- TO-DO ITEM A -
In the quotations, replace "mirrors" with "screens" and write out the passage that begins at the words "--- Neil Postman, Amusing" and stops after "ourselves coming back.".
- TO-DO ITEM B -
Recast the paragraph of the quotations that begins "What Huxley feared" as a list that keeps its main facts.

- EXTRACT -
_ _ _ _ _ _ _

Capitalism originally sought to police play and pleasure, because any attempt to replace work as the central life interest threatened the economic survival of the system. The family, the state, and religion engendered a variety of patterns of moral regulation to control desire and ensure compliance with the system of production. However, as capitalism developed, consumer culture and leisure time expanded. The principles that operated to repress the individual in the workplace and the home were extended to the shopping mall and recreational activity. The entertainment industry and consumer culture produced what Herbert Marcuse called "repressive desublimation." Through this process individuals unwittingly subscribed to the degraded version of humanity."

--- Chris Rojek, Celebrity

What Huxley feared was that there would be no reason to ban a book, for there would be no one who wanted to read one. Orwell feared those who would deprive us of information. Huxley feared those who would give us so much that we would be reduced to passivity and egoism. Orwell feared that the truth would be concealed from us. Huxley feared that the truth would be drowned in a sea of irrelevance. Orwell feared we would become a captive culture. Huxley feared we would become a trivial culture, preoccupied with some equivalent of the feelies, the orgy porgy, and the centrifugal bumble-puppy. As Huxley remarked in Brave New World revisited, the civil libertarians and rationalists who are ever on the alert to oppose tyranny "failed to take into account man's almost infinite appetite for distractions." In 1984, Huxley added, people are controlled by inflicting pain. In Brave New World, they are controlled by inflicting pleasure. In short, Orwell feared that what we hate will ruin us. Huxley feared that what we love will ruin us.

 --- Neil Postman, Amusing Ourselves to Death

Nearly everything we do to enlarge our world, to make life more interesting, more varied, more exciting, more vivid, more "fabulous," more promising, in the long run has an opposite effect. In the extravagance of our expectations and in our ever increasing power, we transform elusive dreams into graspable images within with each of us can fit. By doing so we mark the boundaries of our world with a wall of mirrors. Our strenuous and elaborate efforts to enlarge experience have the unintended result of narrowing it. In frenetic quest for the unexpected, we end by finding only the unexpectedness we have planned for ourselves. We meet ourselves coming back.

 ---Boorstin, The Image, 61

Harvard, Yale, Princeton, Stanford, Oxford, Cambridge, the University of Toronto, and the Paris Institute of Political Studies, along with the most elite schools, do only a mediocre job of teaching students to question and think. They focus instead, through the filter of standardized tests, enrichment activities, AP classes, high-priced tutors, swanky private schools, entrance exams, and blind deference to authority, on creating hordes of competent system managers. Responsibility for the collapse of the global economy runs in a direct line from the manicured quadrangles and academic halls of Cambridge, New Haven, Toronto, and Paris to the financial and political centers of power. . . The elite universities disdain honest intellectual inquiry, which is by its nature distrustful of authority, fiercely independent, and often subversive. They organize learning around minutely specialized disciplines, narrow answers, and rigid structures designed to produce such answers. The established corporate hierarchies these institutions service--economic, political, and social---come with clear parameters, such as the primacy of an unfettered free market, and also with a highly specialized vocabulary. This vocabulary, a sign of the "specialist" and, of course, the elitist, thwarts universal understanding. It keeps the uninitiated from asking unpleasant questions. It destroys the search for the common good. It dices disciplines, faculty, students, and finally experts, into tiny, specialized fragments. It allows students and faculty to retreat into these self-imposed fiefdoms and neglect the most pressing moral, political, and cultural questions. . . These elite universities have banished self-criticism. They refuse to question a self-justifying system. Organization, technology, self-advancement, and information systems are the only thing that matters.

_ _ _ _ _ _ _

- DATA -
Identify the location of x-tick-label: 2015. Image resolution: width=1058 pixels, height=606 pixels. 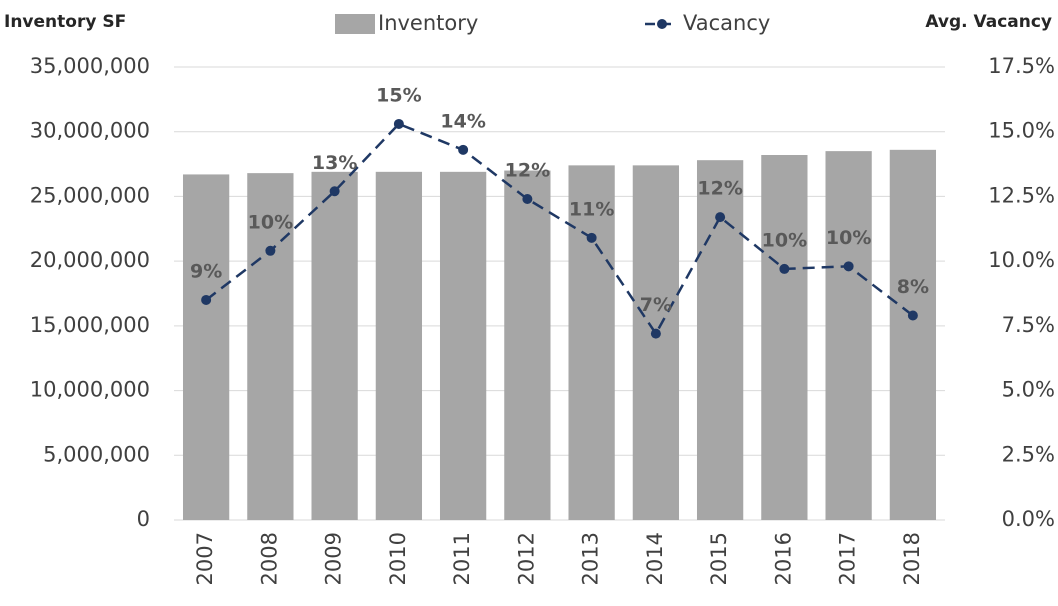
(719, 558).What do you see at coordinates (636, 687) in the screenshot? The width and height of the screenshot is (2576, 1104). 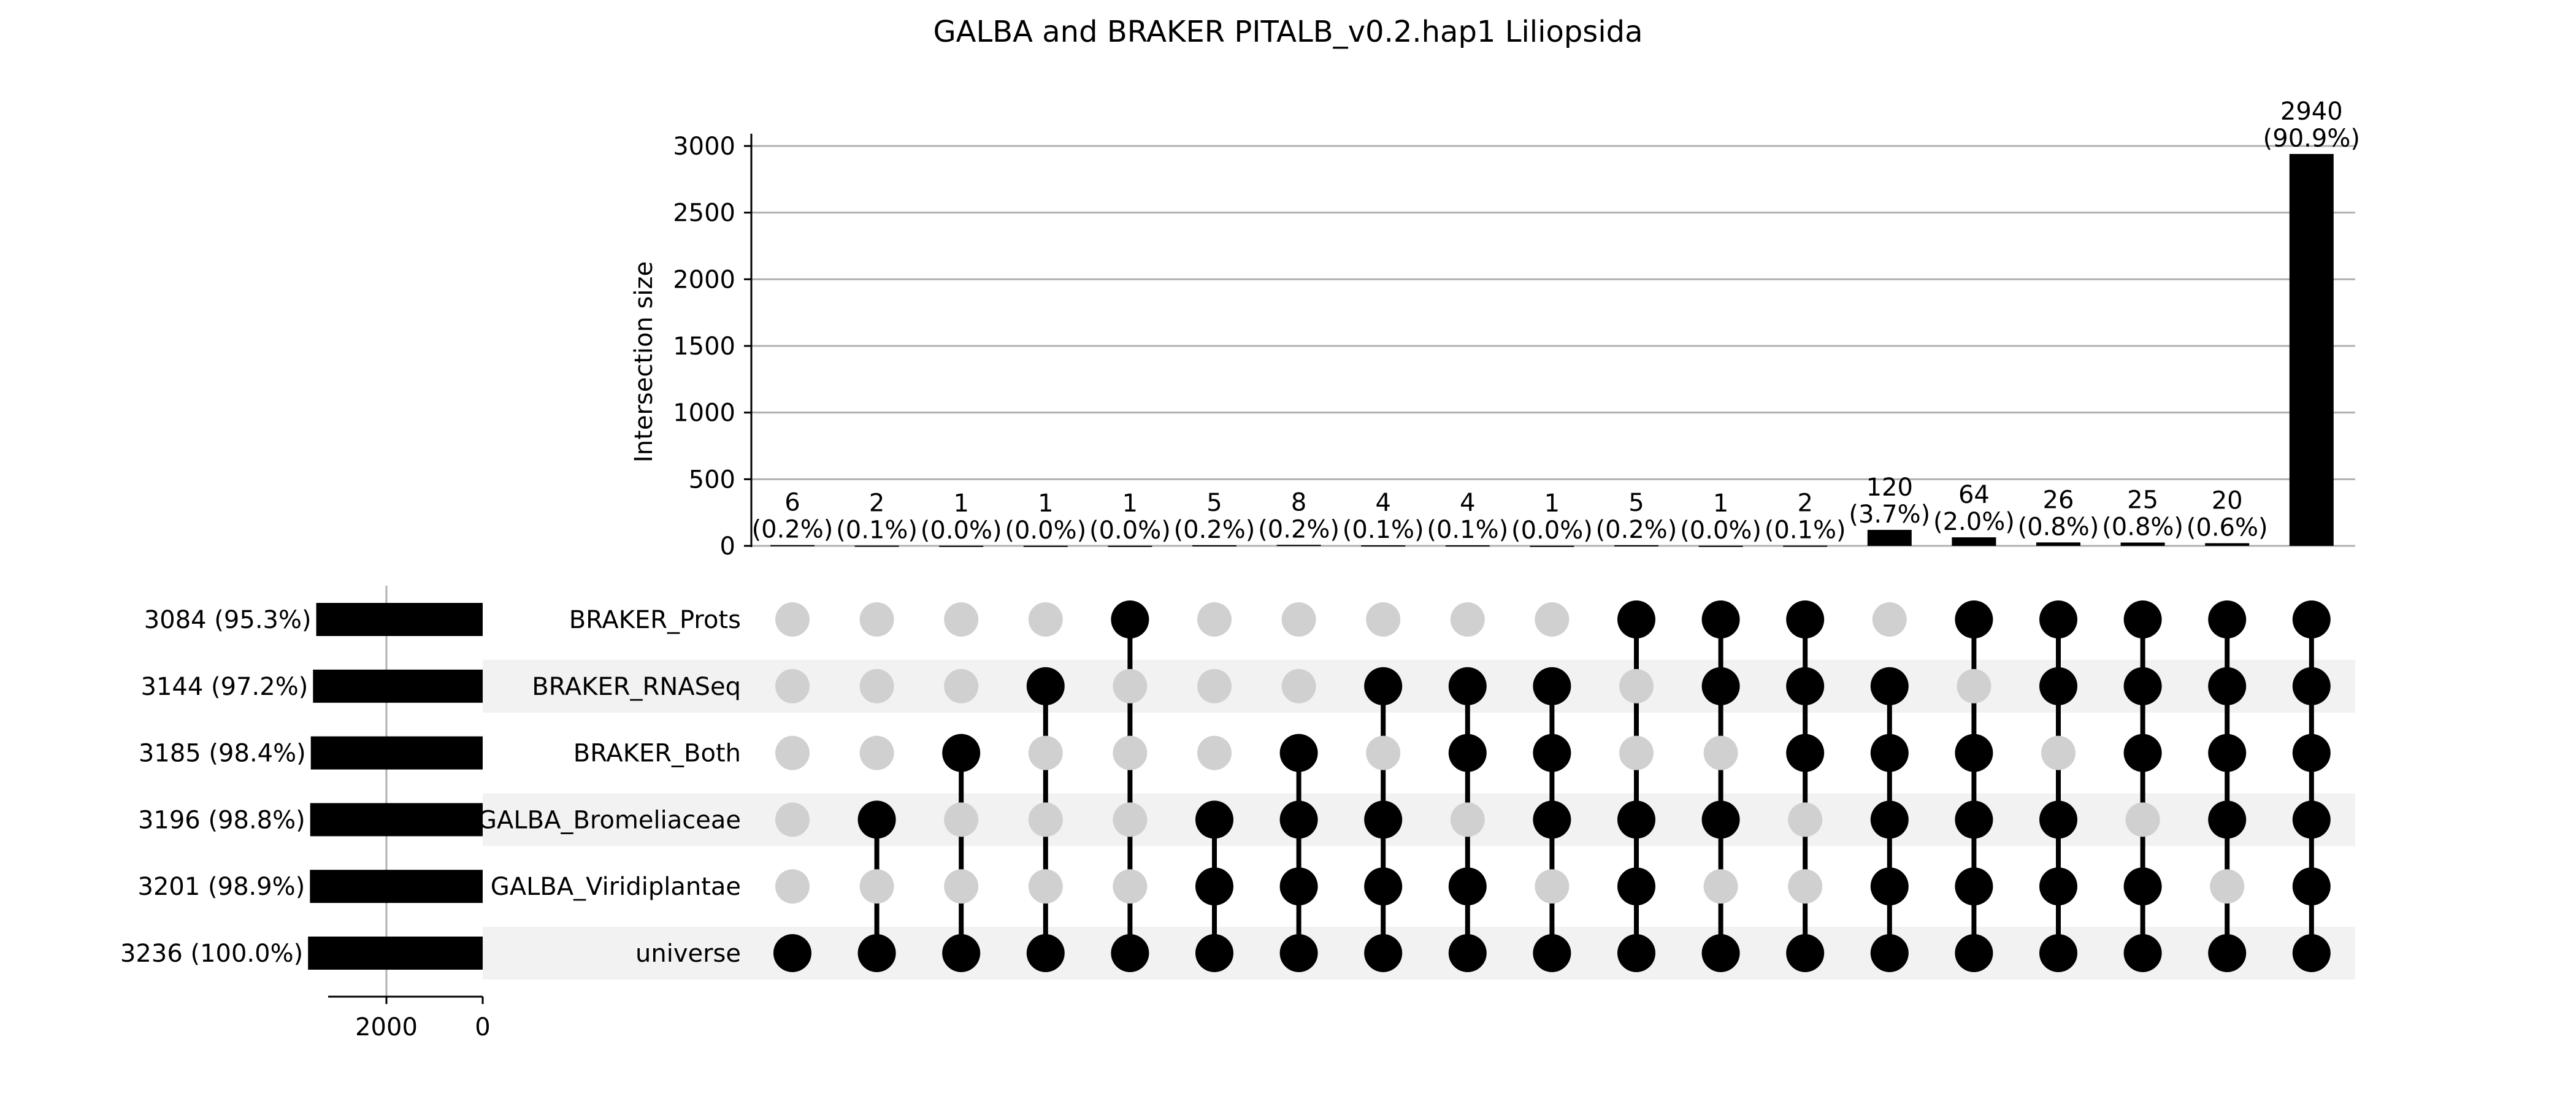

_ _ _ _ _ _ _

- YOUR RESPONSE A -
--- Neil Postman, Amusing Ourselves to Death

Nearly everything we do to enlarge our world, to make life more interesting, more varied, more exciting, more vivid, more "fabulous," more promising, in the long run has an opposite effect. In the extravagance of our expectations and in our ever increasing power, we transform elusive dreams into graspable images within with each of us can fit. By doing so we mark the boundaries of our world with a wall of screens. Our strenuous and elaborate efforts to enlarge experience have the unintended result of narrowing it. In frenetic quest for the unexpected, we end by finding only the unexpectedness we have planned for ourselves. We meet ourselves coming back.

- YOUR RESPONSE B -
- Huxley feared there would be no reason to ban a book, because no one would want to read one.
- Orwell feared those who would deprive us of information. Huxley feared those who would give us so much that we would be reduced to passivity and egoism.
- Orwell feared the truth would be concealed from us. Huxley feared it would be drowned in a sea of irrelevance.
- Orwell feared we would become a captive culture. Huxley feared we would become a trivial culture, preoccupied with some equivalent of the feelies, the orgy porgy, and the centrifugal bumble-puppy.
- In Brave New World revisited, Huxley remarked that civil libertarians and rationalists on the alert to oppose tyranny "failed to take into account man's almost infinite appetite for distractions."
- In 1984, people are controlled by inflicting pain. In Brave New World, they are controlled by inflicting pleasure.
- In short, Orwell feared that what we hate will ruin us, and Huxley feared that what we love will ruin us.